I AM taken gently to task by my colleague Terry Grimley.
Last week, I said Harold Pinter was the man whose plays are not remotely in danger of being described as funny – and the Post’s arts editor has responded with a disbelieving broadside.
“I think his plays are often hilarious.
“What about Mick’s rambling monologue in The Caretaker about how somebody might have got from one part of London to another using this bus or another, or the stuff about Aston Villa in The Dumb Waiter?
“Maybe I’ve got an odd sense of humour, but the sheer po-facedness of it often has me spluttering.
“And there are comic moments in his film scripts for The Servant and Accident which are among my favourites of the period – especially his own cameo as the TV producer Dirk Bogarde can’t remember as a former student in Accident.”
It is a charming chastisement that makes me realise I have clearly been overwhelmed by the largely unleavened laughter-free atmosphere that is the general ambience in my experience of Pinter.
I must invest in a new hearing-aid for the other bits before I risk my next encounter.
* Walsall’s Grange Players are clearly the flavour of the month – every month – these days.
It’s more than a week since the box office report for Gym and Tonic, which opened last week at the Grange Playhouse, was that it was a complete sell-out, with 116 people on the waiting list for returns.
A lot of supporters are going to be disappointed, but one who won’t be is Jeffrey Holland, of television’s Hi-de-Hi! fame, who is the group’s patron. He is assured of a seat at the final performance on Saturday.

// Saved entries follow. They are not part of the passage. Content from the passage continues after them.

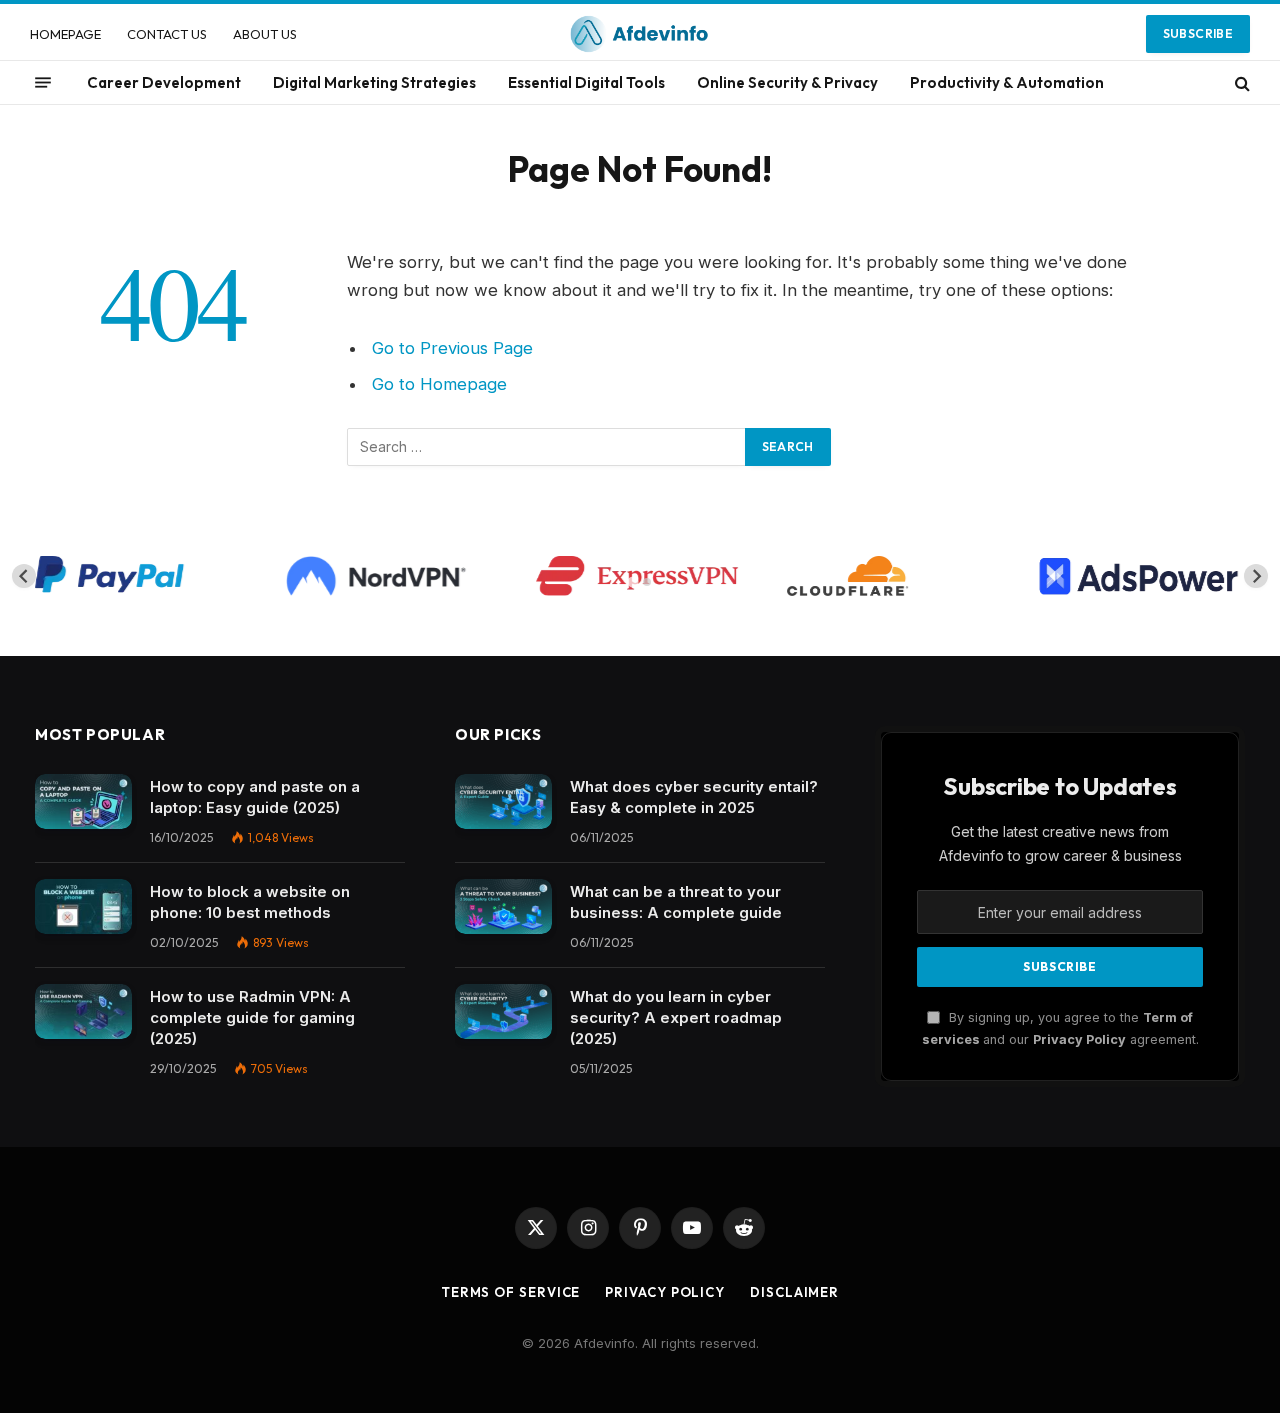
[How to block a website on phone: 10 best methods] (83, 906)
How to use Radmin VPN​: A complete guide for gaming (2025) (252, 1017)
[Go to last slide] (24, 576)
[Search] (1240, 82)
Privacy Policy (1079, 1039)
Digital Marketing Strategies (374, 82)
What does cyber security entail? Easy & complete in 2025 (694, 797)
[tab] (632, 582)
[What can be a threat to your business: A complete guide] (503, 906)
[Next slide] (1256, 576)
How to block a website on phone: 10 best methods (250, 902)
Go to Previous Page (452, 348)
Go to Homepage (439, 384)
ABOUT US (265, 34)
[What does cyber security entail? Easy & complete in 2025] (503, 801)
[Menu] (43, 83)
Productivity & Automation (1007, 82)
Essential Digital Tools (586, 82)
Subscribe (1198, 33)
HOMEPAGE (65, 34)
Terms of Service (511, 1292)
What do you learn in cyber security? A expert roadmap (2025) (676, 1017)
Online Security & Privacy (787, 82)
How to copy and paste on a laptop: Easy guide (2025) (255, 797)
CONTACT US (167, 34)
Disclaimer (794, 1292)
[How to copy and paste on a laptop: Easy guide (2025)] (83, 801)
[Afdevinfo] (640, 34)
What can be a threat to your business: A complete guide (676, 902)
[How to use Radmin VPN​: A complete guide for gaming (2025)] (83, 1011)
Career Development (164, 82)
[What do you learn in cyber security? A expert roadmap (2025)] (503, 1011)
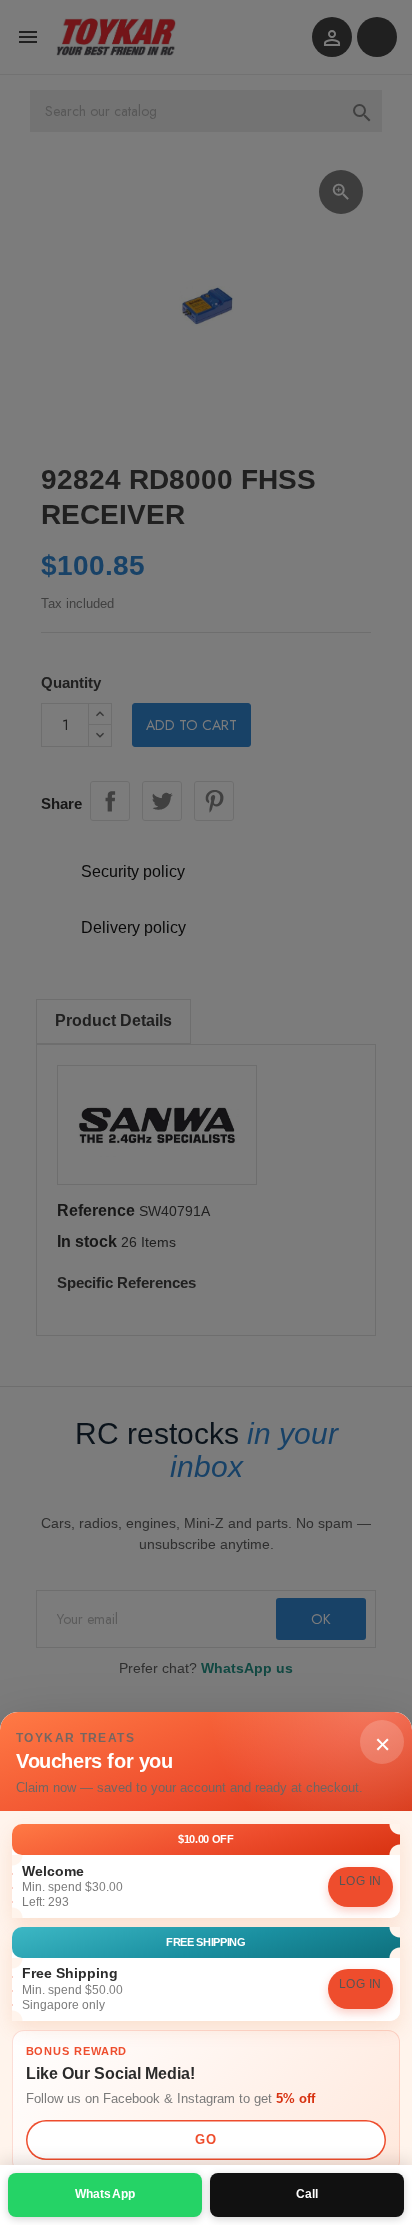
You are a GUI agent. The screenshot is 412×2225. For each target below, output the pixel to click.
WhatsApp (105, 2194)
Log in (360, 1881)
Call (307, 2194)
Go (205, 2139)
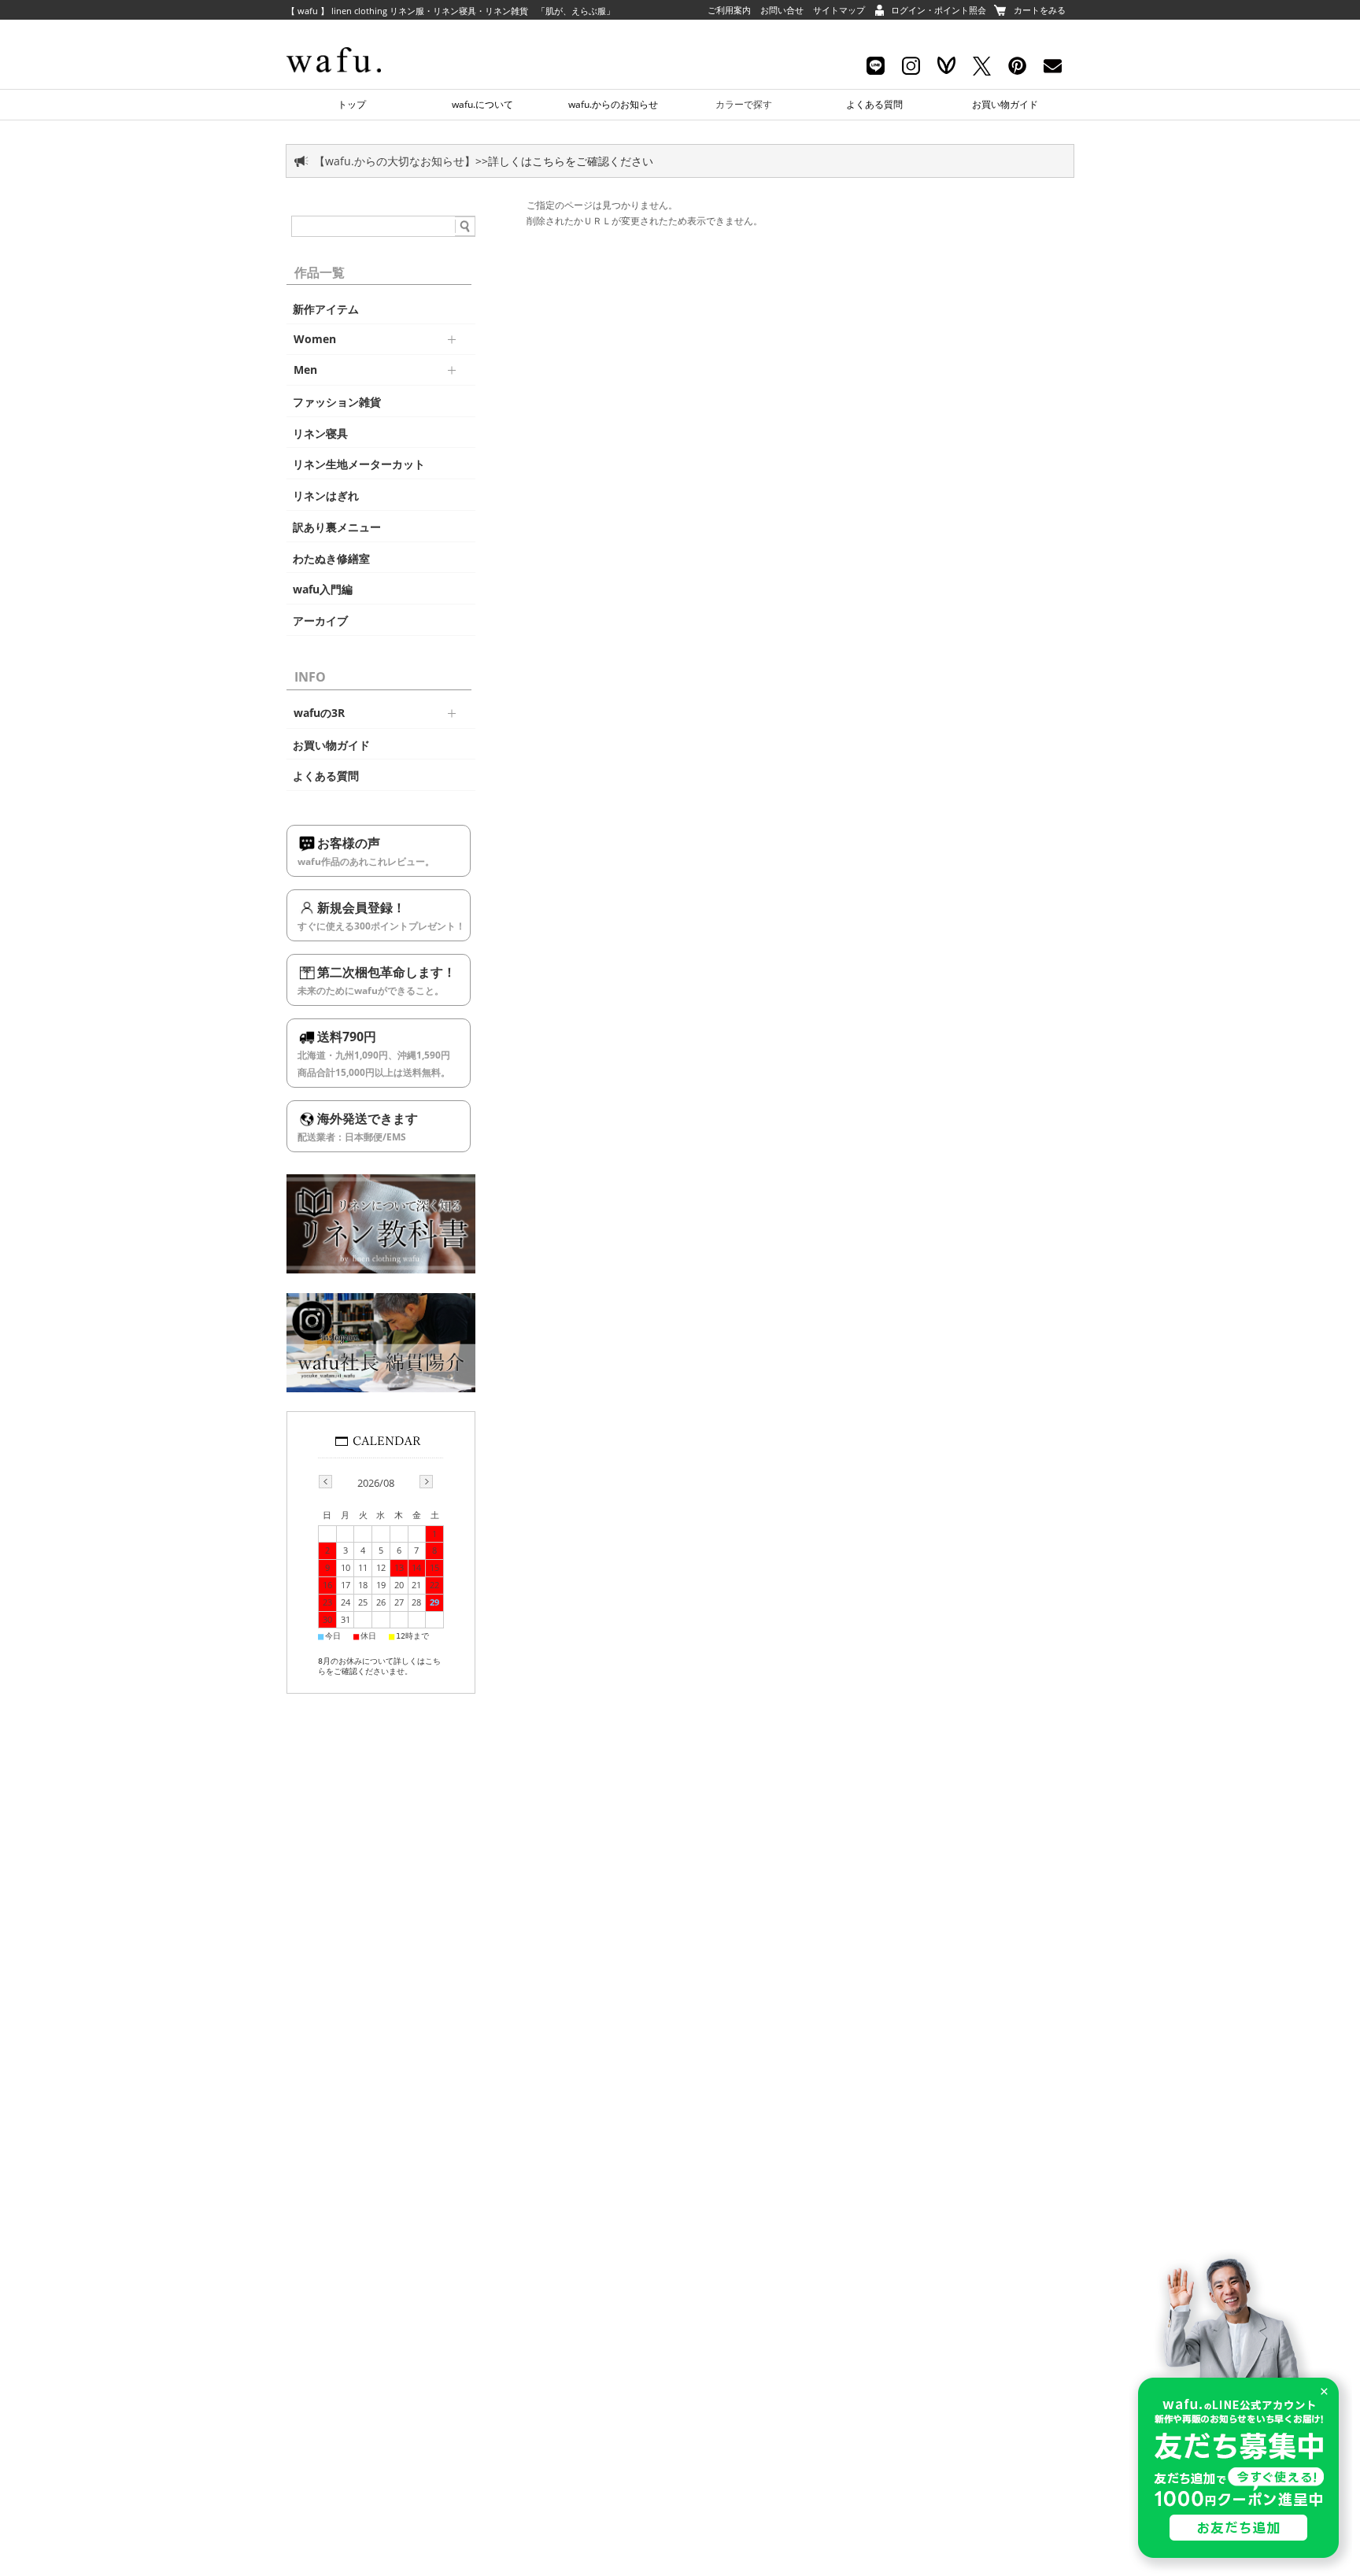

* The popular Saturday-morning children’s theatre that members of the Swan Theatre Amateur Company provide once a month at the Worcester venue has had to up sticks – but only temporarily.
The theatre is undergoing renovation work, so the children’s theatre is moving to the city’s Huntingdon Hall for the rest of the season, starting with The Reluctant Dragon on February 7.
The season’s other children’s theatre productions affected are Trouble and The Birthday Present (March 7) and Mr and Mrs Constable and the Voice-Catcher (April 4).
Meanwhile, the parent company is also involved in a temporary move. Its production of The Murder of Maria Marten, or The Red Barn, will be at the Norbury Theatre, Droitwich, from February 26-28.
* There is certainly something different about Oldbury Repertory Players’ Sleeping Beauty.
Not only does the Ogre (Mark Willcox) have what must be the biggest roar of the season: Toni Bird is a Good Fairy who comes wind-assisted, with a flurry of imitation flatulence the assured accompaniment for every piece of magic.
It’s different and it’s going down a storm. The show runs until Saturday.